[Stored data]

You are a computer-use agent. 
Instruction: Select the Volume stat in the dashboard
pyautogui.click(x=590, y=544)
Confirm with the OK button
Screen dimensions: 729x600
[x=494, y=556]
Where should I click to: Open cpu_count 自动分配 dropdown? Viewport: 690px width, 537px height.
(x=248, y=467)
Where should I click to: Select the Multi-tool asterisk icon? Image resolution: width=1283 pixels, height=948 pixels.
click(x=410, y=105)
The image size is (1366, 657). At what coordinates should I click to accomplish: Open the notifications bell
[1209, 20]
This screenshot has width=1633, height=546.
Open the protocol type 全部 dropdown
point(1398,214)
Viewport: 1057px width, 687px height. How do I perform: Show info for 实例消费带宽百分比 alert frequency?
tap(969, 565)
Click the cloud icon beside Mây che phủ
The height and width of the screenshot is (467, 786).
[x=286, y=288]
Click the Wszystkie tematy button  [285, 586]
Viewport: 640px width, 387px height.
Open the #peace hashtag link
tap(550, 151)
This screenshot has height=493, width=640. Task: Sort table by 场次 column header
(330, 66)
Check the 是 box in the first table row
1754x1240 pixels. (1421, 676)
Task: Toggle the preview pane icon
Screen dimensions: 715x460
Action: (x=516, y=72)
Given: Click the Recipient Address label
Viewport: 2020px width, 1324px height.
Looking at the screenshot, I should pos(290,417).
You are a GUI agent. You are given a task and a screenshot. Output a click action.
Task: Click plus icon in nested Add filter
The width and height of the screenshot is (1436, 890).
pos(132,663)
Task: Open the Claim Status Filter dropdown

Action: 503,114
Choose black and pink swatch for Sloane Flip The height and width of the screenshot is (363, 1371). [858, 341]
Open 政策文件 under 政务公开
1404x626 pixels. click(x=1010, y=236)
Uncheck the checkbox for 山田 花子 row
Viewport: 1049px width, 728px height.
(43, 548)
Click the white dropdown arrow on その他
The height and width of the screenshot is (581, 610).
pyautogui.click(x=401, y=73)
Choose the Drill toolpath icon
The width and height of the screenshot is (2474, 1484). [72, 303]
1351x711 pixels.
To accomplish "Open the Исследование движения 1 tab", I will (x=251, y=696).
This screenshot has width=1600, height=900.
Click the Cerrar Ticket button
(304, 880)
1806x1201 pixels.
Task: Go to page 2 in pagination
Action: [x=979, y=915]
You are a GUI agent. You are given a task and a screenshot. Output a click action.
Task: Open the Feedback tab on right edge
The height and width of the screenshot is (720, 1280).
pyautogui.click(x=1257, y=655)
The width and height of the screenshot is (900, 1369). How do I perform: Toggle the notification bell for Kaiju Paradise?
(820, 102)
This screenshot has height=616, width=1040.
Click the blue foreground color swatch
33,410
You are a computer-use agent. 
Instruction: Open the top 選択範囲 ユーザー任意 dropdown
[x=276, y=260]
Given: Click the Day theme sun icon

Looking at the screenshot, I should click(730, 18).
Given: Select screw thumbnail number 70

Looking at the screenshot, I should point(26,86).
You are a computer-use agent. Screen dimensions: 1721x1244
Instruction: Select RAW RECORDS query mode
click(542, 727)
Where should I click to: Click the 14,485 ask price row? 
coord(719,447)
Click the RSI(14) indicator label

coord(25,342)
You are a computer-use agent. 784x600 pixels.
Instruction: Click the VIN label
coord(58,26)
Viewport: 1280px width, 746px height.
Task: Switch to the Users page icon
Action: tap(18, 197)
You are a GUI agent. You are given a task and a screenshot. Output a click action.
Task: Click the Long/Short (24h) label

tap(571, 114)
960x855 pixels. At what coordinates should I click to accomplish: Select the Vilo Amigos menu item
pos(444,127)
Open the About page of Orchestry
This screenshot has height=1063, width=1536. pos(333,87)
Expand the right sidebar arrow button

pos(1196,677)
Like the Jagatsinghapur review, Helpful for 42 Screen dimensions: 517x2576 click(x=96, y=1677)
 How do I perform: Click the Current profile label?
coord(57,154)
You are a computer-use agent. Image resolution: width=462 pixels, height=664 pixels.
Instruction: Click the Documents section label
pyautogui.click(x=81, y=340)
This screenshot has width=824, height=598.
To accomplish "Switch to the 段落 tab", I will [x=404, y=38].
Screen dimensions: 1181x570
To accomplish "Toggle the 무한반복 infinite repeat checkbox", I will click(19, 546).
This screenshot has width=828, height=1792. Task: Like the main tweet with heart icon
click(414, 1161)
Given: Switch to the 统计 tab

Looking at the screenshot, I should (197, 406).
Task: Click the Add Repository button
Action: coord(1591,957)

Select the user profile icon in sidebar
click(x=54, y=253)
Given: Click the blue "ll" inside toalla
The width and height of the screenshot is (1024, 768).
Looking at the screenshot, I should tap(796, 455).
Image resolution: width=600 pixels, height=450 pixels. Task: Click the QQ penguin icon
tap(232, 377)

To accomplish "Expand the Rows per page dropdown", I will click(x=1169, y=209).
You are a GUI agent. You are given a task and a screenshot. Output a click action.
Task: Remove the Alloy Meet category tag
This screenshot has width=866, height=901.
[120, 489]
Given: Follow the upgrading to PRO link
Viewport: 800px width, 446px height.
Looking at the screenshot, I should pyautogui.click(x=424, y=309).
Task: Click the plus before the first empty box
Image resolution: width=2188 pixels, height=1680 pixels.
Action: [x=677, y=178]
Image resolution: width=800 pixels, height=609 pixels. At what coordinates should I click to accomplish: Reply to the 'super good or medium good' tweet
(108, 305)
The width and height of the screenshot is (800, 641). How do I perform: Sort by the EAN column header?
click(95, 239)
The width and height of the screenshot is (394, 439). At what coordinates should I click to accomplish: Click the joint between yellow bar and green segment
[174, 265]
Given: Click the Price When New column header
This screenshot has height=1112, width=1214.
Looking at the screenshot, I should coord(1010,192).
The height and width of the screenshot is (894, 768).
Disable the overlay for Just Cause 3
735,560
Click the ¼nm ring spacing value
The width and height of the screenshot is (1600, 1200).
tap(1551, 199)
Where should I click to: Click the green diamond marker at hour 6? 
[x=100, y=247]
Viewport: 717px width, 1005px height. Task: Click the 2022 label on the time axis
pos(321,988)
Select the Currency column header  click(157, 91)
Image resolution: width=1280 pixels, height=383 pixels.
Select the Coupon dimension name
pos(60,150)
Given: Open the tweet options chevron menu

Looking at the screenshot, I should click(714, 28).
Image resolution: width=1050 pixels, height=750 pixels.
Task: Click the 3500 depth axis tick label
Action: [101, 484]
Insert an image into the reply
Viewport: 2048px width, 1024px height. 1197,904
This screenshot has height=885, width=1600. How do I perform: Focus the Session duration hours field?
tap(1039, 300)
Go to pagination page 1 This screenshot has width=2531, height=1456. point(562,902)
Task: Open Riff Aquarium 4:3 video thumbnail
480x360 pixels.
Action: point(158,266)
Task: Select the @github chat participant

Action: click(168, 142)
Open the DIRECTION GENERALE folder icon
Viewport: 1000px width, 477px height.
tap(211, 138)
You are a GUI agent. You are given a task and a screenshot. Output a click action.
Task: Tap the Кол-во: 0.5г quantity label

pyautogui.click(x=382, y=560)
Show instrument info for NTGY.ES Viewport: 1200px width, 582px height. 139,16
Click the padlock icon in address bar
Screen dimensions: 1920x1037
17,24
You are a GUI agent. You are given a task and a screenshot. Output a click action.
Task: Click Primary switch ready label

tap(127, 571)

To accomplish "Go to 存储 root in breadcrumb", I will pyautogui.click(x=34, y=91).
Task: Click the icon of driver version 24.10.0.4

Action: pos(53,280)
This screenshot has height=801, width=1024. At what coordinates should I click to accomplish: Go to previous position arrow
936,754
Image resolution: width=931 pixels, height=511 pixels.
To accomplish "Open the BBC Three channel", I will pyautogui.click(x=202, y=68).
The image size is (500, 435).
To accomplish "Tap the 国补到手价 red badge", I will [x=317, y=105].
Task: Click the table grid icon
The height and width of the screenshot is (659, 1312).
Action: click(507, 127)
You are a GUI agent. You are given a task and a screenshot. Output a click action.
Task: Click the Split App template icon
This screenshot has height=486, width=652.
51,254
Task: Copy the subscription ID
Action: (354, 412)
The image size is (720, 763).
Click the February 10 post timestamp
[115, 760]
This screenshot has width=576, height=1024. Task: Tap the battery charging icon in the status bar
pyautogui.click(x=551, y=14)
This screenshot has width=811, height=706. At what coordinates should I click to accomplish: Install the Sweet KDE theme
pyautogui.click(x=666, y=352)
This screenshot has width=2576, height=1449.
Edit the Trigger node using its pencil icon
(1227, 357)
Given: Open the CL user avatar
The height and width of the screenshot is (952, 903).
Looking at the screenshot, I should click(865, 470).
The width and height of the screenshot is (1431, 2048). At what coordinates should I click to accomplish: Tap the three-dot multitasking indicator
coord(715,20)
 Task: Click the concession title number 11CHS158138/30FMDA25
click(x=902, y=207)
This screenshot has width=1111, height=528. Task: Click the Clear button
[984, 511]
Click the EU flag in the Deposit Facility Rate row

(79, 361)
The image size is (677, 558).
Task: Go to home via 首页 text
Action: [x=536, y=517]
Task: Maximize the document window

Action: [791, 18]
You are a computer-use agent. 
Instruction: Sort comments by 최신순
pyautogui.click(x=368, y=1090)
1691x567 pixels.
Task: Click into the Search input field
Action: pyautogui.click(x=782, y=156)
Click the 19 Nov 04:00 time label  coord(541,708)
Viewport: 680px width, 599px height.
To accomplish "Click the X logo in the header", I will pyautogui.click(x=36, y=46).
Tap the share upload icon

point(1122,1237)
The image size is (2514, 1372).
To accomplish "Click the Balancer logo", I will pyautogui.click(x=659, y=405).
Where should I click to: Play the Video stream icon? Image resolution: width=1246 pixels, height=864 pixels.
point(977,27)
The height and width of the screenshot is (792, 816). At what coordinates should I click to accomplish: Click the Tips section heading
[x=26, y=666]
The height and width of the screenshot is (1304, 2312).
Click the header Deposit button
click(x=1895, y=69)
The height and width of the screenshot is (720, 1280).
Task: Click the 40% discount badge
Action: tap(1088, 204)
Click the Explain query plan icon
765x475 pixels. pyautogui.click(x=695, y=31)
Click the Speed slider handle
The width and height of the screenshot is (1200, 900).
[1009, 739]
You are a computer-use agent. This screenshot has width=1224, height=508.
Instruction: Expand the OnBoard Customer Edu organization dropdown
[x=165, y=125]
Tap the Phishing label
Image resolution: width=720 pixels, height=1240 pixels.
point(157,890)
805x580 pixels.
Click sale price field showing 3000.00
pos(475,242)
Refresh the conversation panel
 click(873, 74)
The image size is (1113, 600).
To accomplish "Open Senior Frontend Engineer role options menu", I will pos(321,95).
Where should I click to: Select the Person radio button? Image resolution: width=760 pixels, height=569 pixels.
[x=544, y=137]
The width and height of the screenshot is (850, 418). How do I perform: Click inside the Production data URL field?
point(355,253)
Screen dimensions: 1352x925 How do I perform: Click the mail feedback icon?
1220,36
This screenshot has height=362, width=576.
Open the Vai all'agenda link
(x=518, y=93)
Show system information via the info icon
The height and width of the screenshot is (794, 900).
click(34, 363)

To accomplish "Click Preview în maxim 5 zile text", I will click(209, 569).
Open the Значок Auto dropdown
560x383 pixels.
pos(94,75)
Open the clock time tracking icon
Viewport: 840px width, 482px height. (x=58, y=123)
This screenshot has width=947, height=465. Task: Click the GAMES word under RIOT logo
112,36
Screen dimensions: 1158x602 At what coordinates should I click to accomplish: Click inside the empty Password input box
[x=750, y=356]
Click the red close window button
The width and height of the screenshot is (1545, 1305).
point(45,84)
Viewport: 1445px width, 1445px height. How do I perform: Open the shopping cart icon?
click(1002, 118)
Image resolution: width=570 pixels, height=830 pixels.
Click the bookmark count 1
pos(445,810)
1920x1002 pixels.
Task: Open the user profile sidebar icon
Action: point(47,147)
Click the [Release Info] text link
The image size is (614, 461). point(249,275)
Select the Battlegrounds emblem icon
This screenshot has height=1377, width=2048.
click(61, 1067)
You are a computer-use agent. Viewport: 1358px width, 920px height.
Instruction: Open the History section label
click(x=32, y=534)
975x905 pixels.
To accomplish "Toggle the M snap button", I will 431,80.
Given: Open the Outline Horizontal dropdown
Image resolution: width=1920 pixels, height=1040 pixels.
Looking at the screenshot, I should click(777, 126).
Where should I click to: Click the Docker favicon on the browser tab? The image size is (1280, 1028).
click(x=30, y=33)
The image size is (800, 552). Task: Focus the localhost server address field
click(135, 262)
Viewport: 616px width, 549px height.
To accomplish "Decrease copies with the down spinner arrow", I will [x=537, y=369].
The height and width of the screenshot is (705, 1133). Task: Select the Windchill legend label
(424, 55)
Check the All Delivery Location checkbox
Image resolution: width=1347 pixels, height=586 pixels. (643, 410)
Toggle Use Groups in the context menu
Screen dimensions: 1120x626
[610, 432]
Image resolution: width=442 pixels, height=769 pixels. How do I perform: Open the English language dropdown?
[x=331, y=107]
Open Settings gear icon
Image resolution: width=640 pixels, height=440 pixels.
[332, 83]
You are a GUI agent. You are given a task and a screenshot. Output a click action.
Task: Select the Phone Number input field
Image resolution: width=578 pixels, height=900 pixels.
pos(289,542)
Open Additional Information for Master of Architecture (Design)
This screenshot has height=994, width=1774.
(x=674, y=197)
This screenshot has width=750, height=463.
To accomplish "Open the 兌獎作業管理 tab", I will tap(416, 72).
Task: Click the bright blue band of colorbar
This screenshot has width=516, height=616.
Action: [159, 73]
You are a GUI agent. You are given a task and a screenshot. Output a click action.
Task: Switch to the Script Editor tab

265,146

### WHAT IS NEEDED
Copy out each line of the data in which the word "computer" appears.

### RESULT BELOW
You are a computer-use agent. 
You are a computer-use agent. 
You are a computer-use agent. Screen dimensions: 1721x1244
You are a computer-use agent. 784x600 pixels.
You are a computer-use agent. Image resolution: width=462 pixels, height=664 pixels.
You are a computer-use agent. 
You are a computer-use agent. This screenshot has width=1224, height=508.
You are a computer-use agent. Viewport: 1358px width, 920px height.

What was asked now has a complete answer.